As an anxious child, these communities were a lifeline. They let me form connections with people in a safe environment, where my social anxiety was lessened. They also helped to combat my anxiety about being alone: if my mom was out of the house, that meant I had the computer to myself! Slowly, I was able to overcome my (irrational) fears about break-ins or any other terror my mind usually spun up when left to its own devices.

My new confidence in my writing led me to Everything2, a writing community that kind of resembled Wikipedia if you squinted, but from a first-person perspective. I thrived there, getting praise and constructive criticism from adults who treated me as a peer. One encouraged me to start writing for magazines, giving me step-by-step instructions on how to get started. The idea of someone thinking my writing was worth paying for was far too intimidating at the time, but it lodged in my head. I’m not sure I would have had the confidence to apply for Book Riot if I had never gotten that message.

════════════════════

## Task to complete
Pick up the passage about finding confidence through online writing communities and continue it after its final sentence.

## Data
════════════════════

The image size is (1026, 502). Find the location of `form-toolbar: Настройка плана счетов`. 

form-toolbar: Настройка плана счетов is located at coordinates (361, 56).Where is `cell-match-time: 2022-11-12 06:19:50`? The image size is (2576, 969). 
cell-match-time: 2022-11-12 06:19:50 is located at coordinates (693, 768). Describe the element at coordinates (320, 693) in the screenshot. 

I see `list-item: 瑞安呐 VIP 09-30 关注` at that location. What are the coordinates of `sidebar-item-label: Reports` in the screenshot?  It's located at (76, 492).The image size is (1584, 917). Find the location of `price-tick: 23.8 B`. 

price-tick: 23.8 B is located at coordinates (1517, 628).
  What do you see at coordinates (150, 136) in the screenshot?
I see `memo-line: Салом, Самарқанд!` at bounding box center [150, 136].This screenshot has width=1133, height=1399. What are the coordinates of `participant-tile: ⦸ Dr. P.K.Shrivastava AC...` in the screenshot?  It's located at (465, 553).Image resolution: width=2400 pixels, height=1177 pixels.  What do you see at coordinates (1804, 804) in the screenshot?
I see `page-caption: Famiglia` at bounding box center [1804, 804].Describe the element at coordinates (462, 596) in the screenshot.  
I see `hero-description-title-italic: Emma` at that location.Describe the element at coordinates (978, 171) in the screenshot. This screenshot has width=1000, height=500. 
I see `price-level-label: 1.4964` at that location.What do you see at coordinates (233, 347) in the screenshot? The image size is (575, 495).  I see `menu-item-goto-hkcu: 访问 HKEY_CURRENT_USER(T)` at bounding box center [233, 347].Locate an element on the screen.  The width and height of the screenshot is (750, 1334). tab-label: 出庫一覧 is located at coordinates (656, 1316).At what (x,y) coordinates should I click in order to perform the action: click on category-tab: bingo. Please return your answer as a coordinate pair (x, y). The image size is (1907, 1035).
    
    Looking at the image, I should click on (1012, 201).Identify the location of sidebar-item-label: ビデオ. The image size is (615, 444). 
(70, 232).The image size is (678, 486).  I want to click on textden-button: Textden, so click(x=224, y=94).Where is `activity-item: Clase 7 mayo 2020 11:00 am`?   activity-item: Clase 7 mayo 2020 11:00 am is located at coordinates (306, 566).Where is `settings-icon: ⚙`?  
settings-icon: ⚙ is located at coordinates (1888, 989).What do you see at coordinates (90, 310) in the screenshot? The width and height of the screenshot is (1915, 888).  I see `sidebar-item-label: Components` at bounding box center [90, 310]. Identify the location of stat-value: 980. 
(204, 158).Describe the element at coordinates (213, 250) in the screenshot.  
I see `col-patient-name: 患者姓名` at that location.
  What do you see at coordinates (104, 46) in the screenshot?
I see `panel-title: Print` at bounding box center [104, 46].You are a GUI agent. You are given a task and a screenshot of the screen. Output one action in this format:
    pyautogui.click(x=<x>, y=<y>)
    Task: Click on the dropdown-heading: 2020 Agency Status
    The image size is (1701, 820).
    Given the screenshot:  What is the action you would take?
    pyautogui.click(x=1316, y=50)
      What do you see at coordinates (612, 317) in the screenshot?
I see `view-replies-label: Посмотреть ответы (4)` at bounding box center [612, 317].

════════════════════

## Reply
The feedback I got online was often much more helpful and specific than what I got in school — and who can blame those English teachers, because how can you give detailed feedback on that many essays? Growing up online made me a better and more confident writer, and it also made me a better reader.

At the same time that I was flexing my writing muscles, I was also joining online bookish communities. I fell in love with Tumblr, where I could celebrate (and mourn) my fandoms with other people who were just as enthusiastic. I started following dozens of book blogs, and then I started my own. My entire experience with queer books has been thanks to recommendations from readers on social media and in blogs; especially when I was first searching for queer books, I didn’t have a lot of in-person resources, and I didn’t have the confidence to ask a librarian.

Those bookish communities also taught me about the importance of diversifying my reading, and they introduced me to new favourite authors. BookTube especially felt like a giant book club of people enthusiastically talking about their favourite reads and teaching each other about how to find them. During the years I made BookTube videos, I felt like a part of the conversation, and I loved the interactions I’d have in the comments (for the most part).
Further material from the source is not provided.